| Task directions |
Your task is to extract every line from the material below exactly.

= Beginning of Section =

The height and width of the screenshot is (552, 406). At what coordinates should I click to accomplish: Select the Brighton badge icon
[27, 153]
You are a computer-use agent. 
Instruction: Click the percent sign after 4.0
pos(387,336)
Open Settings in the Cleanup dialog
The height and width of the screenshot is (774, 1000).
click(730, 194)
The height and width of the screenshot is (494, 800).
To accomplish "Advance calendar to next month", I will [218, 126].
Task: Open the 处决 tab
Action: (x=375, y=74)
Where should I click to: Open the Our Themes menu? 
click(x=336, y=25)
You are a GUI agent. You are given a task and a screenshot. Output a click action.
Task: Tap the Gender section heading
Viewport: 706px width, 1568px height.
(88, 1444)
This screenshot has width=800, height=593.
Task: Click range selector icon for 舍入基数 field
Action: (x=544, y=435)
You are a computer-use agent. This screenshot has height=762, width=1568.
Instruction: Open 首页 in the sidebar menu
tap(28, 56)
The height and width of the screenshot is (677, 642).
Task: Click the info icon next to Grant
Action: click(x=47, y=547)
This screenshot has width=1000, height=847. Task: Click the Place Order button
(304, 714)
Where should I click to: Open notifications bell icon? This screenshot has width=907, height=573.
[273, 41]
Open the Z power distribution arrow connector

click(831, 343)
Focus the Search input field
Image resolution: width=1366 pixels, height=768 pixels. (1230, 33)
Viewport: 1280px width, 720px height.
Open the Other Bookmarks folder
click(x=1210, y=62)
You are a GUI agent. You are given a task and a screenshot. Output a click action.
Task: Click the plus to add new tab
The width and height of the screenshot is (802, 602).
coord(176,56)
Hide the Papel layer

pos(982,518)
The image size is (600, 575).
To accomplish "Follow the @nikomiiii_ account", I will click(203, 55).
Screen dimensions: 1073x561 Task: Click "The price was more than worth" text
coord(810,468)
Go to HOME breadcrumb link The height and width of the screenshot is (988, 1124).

= End of Section =

| Result of this task |
The height and width of the screenshot is (552, 406). At what coordinates should I click to accomplish: Select the Brighton badge icon
[27, 153]
You are a computer-use agent. 
Instruction: Click the percent sign after 4.0
pos(387,336)
Open Settings in the Cleanup dialog
The height and width of the screenshot is (774, 1000).
click(730, 194)
The height and width of the screenshot is (494, 800).
To accomplish "Advance calendar to next month", I will [218, 126].
Task: Open the 处决 tab
Action: (x=375, y=74)
Where should I click to: Open the Our Themes menu? 
click(x=336, y=25)
You are a GUI agent. You are given a task and a screenshot. Output a click action.
Task: Tap the Gender section heading
Viewport: 706px width, 1568px height.
(88, 1444)
This screenshot has width=800, height=593.
Task: Click range selector icon for 舍入基数 field
Action: (x=544, y=435)
You are a computer-use agent. This screenshot has height=762, width=1568.
Instruction: Open 首页 in the sidebar menu
tap(28, 56)
The height and width of the screenshot is (677, 642).
Task: Click the info icon next to Grant
Action: click(x=47, y=547)
This screenshot has width=1000, height=847. Task: Click the Place Order button
(304, 714)
Where should I click to: Open notifications bell icon? This screenshot has width=907, height=573.
[273, 41]
Open the Z power distribution arrow connector

click(831, 343)
Focus the Search input field
Image resolution: width=1366 pixels, height=768 pixels. (1230, 33)
Viewport: 1280px width, 720px height.
Open the Other Bookmarks folder
click(x=1210, y=62)
You are a GUI agent. You are given a task and a screenshot. Output a click action.
Task: Click the plus to add new tab
The width and height of the screenshot is (802, 602).
coord(176,56)
Hide the Papel layer

pos(982,518)
The image size is (600, 575).
To accomplish "Follow the @nikomiiii_ account", I will click(203, 55).
Screen dimensions: 1073x561 Task: Click "The price was more than worth" text
coord(810,468)
Go to HOME breadcrumb link The height and width of the screenshot is (988, 1124).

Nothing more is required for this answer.